A visit to the Alaska State Conservation lab, January 27, 2009. There are two main areas, we call them the “wet lab” and the “dry lab.” Until just a few years ago, the entire conservation operation was located in the wet lab area.
The conservation reference library. Boxes in front contain duplicates, slanted board is a control mock-up for a Butvar consolidation test.
These shelves contain samples of various natural materials for testing as well as completed Oddy tests, examples of various pests for IPM, and a lovely heat spatula tool with beautiful silver tips. The boxes in front contain freezer kits for low temperature storage of the photos associated with the herbarium collection.

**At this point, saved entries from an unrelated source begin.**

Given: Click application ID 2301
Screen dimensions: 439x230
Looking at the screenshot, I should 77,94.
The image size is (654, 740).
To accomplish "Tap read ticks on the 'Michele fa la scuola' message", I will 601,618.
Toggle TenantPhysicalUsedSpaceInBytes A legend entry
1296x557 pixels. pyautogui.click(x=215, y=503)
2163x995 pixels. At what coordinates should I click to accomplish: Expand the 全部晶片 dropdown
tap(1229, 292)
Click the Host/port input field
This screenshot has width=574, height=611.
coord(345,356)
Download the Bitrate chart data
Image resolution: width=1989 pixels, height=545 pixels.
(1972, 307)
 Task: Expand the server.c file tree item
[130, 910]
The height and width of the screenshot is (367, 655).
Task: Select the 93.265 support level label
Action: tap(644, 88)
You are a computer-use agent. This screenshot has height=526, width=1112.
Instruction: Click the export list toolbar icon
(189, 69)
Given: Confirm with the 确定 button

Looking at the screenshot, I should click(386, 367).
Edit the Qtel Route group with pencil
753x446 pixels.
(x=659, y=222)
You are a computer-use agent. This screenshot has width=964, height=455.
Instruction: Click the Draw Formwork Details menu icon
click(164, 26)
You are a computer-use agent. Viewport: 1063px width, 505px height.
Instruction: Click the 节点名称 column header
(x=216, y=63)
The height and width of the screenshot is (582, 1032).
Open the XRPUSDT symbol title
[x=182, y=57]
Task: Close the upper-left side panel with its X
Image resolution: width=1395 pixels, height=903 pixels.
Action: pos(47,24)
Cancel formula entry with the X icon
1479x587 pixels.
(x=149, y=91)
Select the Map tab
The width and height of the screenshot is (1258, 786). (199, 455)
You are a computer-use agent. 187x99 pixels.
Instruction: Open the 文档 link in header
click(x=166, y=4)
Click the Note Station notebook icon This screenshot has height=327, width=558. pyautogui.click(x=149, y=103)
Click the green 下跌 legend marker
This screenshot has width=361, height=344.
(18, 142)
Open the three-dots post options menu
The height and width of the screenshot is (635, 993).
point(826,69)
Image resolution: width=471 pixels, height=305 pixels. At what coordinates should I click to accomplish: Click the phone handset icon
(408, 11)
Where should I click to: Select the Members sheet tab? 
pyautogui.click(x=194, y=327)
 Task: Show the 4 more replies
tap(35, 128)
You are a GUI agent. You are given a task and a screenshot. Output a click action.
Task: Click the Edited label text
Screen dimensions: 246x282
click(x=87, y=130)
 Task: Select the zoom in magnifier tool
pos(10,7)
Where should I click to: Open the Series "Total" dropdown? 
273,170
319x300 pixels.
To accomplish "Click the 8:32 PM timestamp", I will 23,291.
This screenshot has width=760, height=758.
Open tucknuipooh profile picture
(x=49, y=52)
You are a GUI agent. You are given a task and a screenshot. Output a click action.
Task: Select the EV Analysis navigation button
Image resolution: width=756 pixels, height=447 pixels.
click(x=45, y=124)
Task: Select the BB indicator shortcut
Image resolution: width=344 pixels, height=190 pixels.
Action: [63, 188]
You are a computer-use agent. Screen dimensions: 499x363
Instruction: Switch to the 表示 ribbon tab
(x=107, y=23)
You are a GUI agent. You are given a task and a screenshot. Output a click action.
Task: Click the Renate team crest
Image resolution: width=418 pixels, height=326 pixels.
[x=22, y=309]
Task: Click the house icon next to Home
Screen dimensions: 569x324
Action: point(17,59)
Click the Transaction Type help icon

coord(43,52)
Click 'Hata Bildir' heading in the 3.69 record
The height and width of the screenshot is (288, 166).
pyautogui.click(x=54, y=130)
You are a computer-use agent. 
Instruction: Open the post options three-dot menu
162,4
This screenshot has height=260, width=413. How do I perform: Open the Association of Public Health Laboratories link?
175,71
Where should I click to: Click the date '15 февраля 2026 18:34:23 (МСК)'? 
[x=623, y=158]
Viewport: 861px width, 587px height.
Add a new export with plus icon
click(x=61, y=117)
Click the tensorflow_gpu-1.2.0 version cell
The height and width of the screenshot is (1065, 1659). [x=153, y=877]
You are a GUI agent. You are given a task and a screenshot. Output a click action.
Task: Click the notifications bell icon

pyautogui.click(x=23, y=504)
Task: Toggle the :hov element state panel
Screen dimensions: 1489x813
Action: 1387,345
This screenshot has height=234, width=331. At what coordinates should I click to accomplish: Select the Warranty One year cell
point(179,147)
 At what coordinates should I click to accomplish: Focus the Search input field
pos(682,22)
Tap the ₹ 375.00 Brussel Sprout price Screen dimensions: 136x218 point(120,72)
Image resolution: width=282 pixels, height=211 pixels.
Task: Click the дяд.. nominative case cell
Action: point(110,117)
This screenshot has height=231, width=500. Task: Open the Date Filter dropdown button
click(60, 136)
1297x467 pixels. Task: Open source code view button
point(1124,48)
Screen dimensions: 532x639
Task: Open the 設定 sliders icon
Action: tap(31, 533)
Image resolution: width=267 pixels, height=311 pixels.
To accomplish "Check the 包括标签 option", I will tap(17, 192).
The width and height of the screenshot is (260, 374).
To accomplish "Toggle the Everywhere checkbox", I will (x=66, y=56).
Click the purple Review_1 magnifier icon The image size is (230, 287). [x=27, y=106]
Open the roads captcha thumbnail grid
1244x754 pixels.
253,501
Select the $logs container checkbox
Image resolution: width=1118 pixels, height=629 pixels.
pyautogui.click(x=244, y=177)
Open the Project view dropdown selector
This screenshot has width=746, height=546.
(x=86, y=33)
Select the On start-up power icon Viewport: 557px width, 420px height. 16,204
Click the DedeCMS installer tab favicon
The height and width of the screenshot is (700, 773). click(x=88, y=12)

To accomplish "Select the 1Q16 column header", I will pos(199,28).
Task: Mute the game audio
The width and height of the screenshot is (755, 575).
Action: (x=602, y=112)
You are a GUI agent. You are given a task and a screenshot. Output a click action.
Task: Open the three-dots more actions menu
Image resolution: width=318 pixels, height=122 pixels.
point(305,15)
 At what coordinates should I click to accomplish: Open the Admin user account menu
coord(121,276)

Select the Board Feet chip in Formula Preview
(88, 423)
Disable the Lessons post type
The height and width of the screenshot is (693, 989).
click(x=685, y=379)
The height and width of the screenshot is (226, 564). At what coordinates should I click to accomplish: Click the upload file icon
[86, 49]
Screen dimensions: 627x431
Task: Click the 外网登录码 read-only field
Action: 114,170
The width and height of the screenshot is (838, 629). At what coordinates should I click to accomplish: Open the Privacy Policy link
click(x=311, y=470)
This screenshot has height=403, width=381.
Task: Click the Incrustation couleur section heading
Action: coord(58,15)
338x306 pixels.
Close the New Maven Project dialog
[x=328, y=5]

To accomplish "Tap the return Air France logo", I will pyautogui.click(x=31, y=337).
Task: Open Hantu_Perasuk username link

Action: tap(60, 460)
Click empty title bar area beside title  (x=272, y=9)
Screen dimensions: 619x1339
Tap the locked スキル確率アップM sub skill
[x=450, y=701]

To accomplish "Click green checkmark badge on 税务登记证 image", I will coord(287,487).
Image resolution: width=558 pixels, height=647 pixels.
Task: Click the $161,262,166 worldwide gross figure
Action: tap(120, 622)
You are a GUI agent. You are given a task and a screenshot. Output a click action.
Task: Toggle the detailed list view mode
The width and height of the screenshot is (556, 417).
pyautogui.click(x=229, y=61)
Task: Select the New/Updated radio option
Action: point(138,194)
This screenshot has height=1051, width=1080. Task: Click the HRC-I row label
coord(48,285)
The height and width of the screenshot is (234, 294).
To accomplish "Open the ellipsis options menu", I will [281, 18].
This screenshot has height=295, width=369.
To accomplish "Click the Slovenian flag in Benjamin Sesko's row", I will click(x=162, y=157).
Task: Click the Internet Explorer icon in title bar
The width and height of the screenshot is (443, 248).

Cutting area for boxmaking and storage supports, conservation office area.
6' x 6' treatment area of two chemical resistant resin-topped tables. Floor stand stereobinocular microscope is currently being used to help remove a dessicated moldy onion from a ledger book. Portable fume hood is located between the two sinks. Two fur parkas are undergoing fur ID and tear repair.
New Olympus BX51 polarized light microscope in use for the fur ID project.
Conservation files for reference, records, and treatments since 1976. There's a small dental vacuum in the pic too.
The photo area is conveniently located just next to the conservation office area.
This is the so-called "wet lab" with the lab oven, scale, main sinks and some PEG experiments on the counter.
On risers on the floor are natural history items, mainly minerals, with no numbers. When I finish the natural history survey, I should know if these are "missing" or perhaps need to be accessioned. Hanging plug goes to the UV light.
Basket undergoing treatment, many boxes of shipwreck artifacts desalinating, humidity chamber on top shelf, fume hood, yellow solvent cabinet on far side of fume hood, preservation pencil and various treatment supplies.